Die schräg zur Zugrichtung stehenden Scherbretter haben das Bestreben, nach außen zu entweichen, und halten so die vordere Öffnung des Netzes offen.

Es ist ein gewisser Streit entbrannt, wer diese Scherbretter eigentlich erfunden hat. Die Engländer nehmen den Ruhm ebenso für sich in Anspruch wie die Holländer und die Deutschen. Aber der Gedanke, sie einzubauen, lag eigentlich so nahe, daß wohl vermutet werden darf: es sind mehrere zu gleicher Zeit und unabhängig voneinander auf ihn gekommen. Anders schon die Frage: wer die Scherbretter verbessern wird oder schon verbessert hat? Die Dinger sind schwer, messen an sechs Geviertmeter, bestehen aus dicken eichenen Bohlen und sind, der starken Abnutzung halber, schwer mit Eisen beschlagen.
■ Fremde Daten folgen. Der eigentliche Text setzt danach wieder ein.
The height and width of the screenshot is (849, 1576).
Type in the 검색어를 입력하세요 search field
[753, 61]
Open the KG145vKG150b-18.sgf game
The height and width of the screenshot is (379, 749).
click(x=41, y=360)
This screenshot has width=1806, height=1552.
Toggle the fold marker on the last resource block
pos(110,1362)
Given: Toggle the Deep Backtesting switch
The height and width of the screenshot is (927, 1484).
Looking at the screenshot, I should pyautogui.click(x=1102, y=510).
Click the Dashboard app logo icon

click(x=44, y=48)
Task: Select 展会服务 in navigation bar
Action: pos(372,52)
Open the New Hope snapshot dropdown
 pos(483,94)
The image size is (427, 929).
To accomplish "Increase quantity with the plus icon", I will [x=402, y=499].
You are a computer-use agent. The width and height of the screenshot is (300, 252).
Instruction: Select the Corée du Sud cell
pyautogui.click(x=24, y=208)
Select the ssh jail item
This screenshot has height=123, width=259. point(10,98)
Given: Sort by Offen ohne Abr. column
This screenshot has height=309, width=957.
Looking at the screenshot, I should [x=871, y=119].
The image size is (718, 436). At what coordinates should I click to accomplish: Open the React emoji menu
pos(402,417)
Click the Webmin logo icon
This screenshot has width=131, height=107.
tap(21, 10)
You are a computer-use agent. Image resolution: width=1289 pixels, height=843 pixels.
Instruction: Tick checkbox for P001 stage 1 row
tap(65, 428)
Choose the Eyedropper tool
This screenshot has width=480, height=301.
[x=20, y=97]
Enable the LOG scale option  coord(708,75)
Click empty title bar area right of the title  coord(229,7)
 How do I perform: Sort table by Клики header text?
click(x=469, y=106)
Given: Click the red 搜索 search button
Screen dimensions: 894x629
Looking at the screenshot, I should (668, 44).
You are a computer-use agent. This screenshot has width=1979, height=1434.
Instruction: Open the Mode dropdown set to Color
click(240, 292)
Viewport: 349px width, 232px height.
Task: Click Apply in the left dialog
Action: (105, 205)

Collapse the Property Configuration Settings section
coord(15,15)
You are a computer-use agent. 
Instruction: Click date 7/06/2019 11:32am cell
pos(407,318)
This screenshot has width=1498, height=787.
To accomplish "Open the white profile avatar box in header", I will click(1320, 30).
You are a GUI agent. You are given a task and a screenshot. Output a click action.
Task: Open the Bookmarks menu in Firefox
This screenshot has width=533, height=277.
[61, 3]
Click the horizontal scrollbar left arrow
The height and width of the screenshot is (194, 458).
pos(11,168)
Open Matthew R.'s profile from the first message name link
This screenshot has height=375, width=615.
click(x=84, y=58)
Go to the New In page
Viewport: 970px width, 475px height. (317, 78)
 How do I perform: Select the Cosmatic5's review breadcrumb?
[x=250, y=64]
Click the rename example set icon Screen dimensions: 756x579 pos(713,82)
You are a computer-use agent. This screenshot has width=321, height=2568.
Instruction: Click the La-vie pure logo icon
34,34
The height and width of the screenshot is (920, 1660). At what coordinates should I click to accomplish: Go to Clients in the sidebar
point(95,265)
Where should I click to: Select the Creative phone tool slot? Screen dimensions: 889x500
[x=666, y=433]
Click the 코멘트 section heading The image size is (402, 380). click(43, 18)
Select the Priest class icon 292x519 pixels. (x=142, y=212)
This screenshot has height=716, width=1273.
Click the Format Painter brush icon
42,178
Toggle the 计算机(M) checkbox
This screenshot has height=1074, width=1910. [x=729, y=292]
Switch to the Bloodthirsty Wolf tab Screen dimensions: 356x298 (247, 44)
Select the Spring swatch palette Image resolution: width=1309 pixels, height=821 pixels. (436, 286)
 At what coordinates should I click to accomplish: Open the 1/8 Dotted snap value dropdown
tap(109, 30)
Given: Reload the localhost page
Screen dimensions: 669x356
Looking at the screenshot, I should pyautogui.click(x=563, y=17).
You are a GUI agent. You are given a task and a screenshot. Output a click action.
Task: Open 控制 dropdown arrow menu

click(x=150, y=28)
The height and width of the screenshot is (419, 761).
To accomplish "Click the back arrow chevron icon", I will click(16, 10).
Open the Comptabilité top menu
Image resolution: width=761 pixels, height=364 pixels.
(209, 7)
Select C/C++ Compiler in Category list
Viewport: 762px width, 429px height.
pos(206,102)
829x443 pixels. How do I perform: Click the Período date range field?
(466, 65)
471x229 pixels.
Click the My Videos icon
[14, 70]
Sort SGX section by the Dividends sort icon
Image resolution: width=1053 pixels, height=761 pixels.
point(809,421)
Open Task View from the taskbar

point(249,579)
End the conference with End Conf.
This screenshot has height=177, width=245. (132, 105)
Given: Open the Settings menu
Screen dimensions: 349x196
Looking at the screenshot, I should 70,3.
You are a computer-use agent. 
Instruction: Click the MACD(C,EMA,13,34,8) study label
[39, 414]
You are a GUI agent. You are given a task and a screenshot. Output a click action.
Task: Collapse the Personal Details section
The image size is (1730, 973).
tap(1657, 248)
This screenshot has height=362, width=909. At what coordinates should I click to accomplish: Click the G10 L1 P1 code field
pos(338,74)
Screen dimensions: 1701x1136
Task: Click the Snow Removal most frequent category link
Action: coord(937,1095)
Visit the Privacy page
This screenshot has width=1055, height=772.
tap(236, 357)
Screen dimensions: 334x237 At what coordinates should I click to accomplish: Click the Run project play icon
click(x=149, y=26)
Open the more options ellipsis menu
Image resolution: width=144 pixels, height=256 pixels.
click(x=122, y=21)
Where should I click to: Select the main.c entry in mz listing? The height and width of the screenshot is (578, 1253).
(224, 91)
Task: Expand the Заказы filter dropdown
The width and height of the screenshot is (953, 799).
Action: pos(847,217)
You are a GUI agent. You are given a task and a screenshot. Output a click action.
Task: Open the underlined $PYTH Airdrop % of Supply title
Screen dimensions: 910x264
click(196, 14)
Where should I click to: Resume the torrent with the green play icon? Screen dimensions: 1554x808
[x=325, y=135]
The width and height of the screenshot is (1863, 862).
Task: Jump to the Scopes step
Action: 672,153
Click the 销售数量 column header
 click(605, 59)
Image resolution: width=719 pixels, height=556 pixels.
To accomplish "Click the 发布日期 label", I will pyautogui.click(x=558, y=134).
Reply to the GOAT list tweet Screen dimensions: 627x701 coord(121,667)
Trotzdem verbrauchen sie sich schnell, und Widerstand am Meeresboden geben sie auch, hemmen also die Geschwindigkeit des Schiffes. Es ist deshalb mit radförmigen Scherbrettern versucht worden. Die sollen also am Boden nicht mehr schleifen, sondern über ihn hinwegrollen wie die Wagenräder. Dem Vernehmen nach befriedigte das Ergebnis nicht. Was man sich übrigens hätte denken können, denn ein Rad dreht sich nur dann, wenn seine Achse lotrecht oder annähernd lotrecht zur Richtung der Bewegung steht, nicht aber wenn die Achse mit dieser Richtung fast übereinstimmt oder einen ganz spitzen Winkel bildet.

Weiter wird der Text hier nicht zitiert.